A database without indexes scans every row of every table. With them, it lands on the right row in O(log n) hops. The trick is one tree.

Parts01 – 08 InteractiveLive B-tree PrereqSQL / pages

Why a table without an index is slow

Full scan, page by page.

A database index is an auxiliary data structure that lets the database find rows without scanning the whole table. The dominant index type is the B-tree (or B+ tree); equality-only indexes can use hashes. Rudolf Bayer and Edward McCreight introduced B-trees in 1972; they remain the primary index in PostgreSQL, MySQL, SQLite, SQL Server, Oracle.
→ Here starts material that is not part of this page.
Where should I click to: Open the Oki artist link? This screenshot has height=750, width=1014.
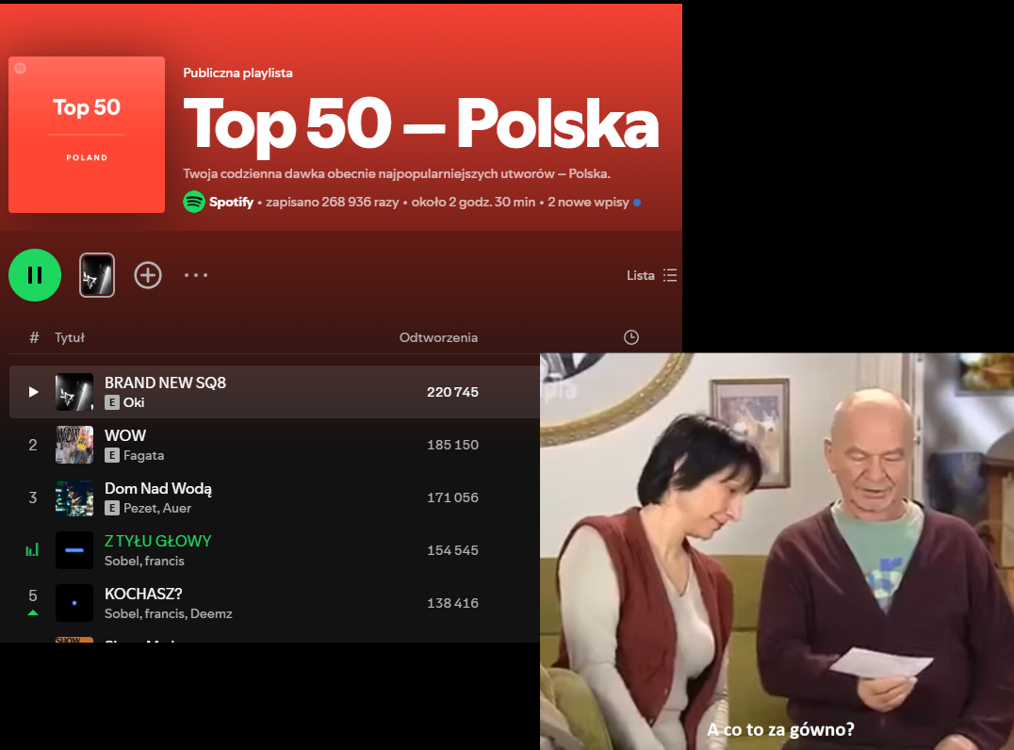134,402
Tables are stored as a sequence of fixed-size pages (typically 8 KB or 16 KB) on disk, kept warm by the database's buffer-pool cache. Without an index, finding any row means reading every page in turn — sequential, which is fast per byte, but every byte of every row, which is slow per query. A 100-million-row table is hundreds of megabytes of sequential read per lookup.

The cost grows linearly with table size. Find one user out of ten million? You're reading the entire users table. The query planner shows this as Seq Scan in EXPLAIN — the operation that should always raise the question "is there an index that could replace this?"
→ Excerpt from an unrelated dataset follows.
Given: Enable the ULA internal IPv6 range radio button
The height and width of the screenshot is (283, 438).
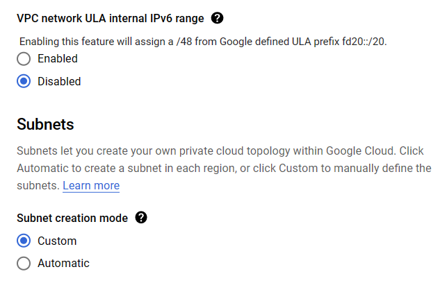Looking at the screenshot, I should tap(24, 59).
B-tree indexes, and why they are the default

B-tree — balanced, page-shaped.

A B-tree is a search tree in which each node holds many keys (not just one or two like a binary tree) and tree height stays low even for very large datasets. Each node fits in one disk page. A few key comparisons inside a node, one disk read to descend a level. A trillion-row B-tree is roughly 6 levels deep — meaning six page reads to find anything.

Inserts walk the tree to a leaf, add the key in sorted order, and split the leaf if it overflows — the middle key is promoted to the parent, the rest stays in two new leaves. Splits cascade upward when parents overflow too, ultimately growing the tree by one level. The simulator below shows this in real time.
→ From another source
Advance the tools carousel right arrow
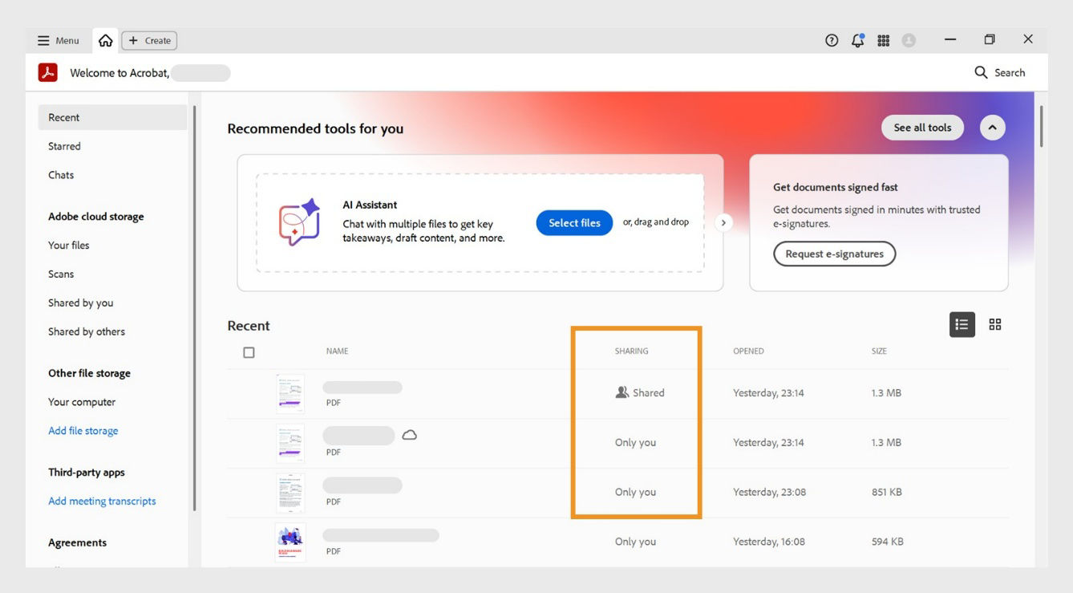This screenshot has height=593, width=1073. point(723,222)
Watch a B-tree split as you insert

A live B-tree.

Below: a B-tree of order 4 (max 4 keys per node). Type a number and add or look up. Inserts split nodes when they overflow; lookups highlight the path the engine takes.

1 node · depth 1 · 0 keys

Hash indexes: instant, but only for exact matches

Why they can’t help with ranges or sorting.

A hash index applies a hash function to the key, lands in a bucket, and finds the row pointer in (effectively) constant time. Faster than a B-tree on equality lookups, especially at very large scale. Postgres supports them; MySQL's memory engine does too.

The trade is sharp: hash indexes can't answer range queries (WHERE age > 30), can't scan in order, can't support ORDER BY. Their bucket layout is also random-access on disk, making them hostile to sequential reads. Use them only when every query is exact-equality and the table is very large.

B-tree

The default. Always.

Equality, range, ordered scans, prefix matches, ORDER BY. The right answer for almost every index you'll ever create.

Hash

Equality only. Rare.

Single-key lookups by hash code. Faster on huge tables, but useless for ranges. Reach for it when profiling justifies the trade.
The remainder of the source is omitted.